## [Problem description]
Write out, word for word, the part of the listing below that opens with the line containing "You are a computer-use agent. The" and closes with the line containing "Confirm with the orange Add Library button", keeping both of those lines and adding no others.

## [Data for review]

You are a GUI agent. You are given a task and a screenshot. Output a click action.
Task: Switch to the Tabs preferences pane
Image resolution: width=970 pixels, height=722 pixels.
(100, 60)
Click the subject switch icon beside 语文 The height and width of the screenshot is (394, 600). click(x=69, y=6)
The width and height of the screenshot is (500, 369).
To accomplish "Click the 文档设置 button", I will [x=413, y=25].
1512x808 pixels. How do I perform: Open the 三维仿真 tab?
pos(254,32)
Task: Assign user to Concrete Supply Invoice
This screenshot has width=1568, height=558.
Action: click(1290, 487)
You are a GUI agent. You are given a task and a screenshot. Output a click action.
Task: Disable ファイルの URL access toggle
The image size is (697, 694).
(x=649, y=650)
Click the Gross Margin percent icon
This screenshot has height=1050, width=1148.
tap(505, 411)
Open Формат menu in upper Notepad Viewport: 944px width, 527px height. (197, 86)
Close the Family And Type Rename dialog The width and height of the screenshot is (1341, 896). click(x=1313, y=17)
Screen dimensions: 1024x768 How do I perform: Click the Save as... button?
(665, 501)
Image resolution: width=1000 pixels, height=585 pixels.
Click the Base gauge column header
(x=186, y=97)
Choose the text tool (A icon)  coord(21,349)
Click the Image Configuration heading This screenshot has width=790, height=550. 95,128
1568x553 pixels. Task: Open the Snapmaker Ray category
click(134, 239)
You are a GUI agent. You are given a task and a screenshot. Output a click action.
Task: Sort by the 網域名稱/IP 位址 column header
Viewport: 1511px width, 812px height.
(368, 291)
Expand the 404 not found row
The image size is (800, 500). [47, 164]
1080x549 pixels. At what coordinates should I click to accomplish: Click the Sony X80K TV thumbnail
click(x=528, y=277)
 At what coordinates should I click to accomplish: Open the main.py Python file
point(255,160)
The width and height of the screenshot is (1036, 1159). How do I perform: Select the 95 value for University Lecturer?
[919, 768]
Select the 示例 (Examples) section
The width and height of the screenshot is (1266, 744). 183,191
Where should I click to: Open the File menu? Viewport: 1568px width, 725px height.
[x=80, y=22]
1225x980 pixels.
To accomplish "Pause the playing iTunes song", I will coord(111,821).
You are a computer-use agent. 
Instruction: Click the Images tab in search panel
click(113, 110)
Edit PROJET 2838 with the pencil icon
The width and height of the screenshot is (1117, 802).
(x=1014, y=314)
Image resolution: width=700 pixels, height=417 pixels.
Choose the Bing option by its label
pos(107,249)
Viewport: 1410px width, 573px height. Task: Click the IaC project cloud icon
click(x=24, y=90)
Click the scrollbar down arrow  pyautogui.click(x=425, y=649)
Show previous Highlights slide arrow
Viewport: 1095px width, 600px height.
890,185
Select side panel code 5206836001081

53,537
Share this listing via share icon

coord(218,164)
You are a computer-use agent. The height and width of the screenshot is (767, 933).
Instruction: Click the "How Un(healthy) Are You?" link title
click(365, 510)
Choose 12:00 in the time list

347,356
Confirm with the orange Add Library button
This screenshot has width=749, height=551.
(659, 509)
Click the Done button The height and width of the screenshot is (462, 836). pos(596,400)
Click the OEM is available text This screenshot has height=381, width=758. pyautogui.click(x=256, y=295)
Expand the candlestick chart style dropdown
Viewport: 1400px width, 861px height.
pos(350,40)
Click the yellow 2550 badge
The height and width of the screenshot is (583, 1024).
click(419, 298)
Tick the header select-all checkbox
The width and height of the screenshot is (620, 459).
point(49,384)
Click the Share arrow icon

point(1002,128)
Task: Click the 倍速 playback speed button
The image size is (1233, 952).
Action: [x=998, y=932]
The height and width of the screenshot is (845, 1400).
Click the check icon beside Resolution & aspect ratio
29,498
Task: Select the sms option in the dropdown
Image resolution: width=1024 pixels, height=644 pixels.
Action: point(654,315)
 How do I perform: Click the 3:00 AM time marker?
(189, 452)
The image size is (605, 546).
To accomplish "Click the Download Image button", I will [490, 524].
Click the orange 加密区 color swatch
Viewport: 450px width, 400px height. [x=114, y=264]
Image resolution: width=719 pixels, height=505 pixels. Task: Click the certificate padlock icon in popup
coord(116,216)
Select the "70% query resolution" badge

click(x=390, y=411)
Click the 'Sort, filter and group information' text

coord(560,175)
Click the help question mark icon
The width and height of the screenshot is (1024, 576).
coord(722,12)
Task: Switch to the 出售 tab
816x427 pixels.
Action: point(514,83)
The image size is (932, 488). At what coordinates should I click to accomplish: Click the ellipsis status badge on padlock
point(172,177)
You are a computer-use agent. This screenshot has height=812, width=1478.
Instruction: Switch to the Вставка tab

## [Solution to this problem]
You are a computer-use agent. The height and width of the screenshot is (767, 933).
Instruction: Click the "How Un(healthy) Are You?" link title
click(365, 510)
Choose 12:00 in the time list

347,356
Confirm with the orange Add Library button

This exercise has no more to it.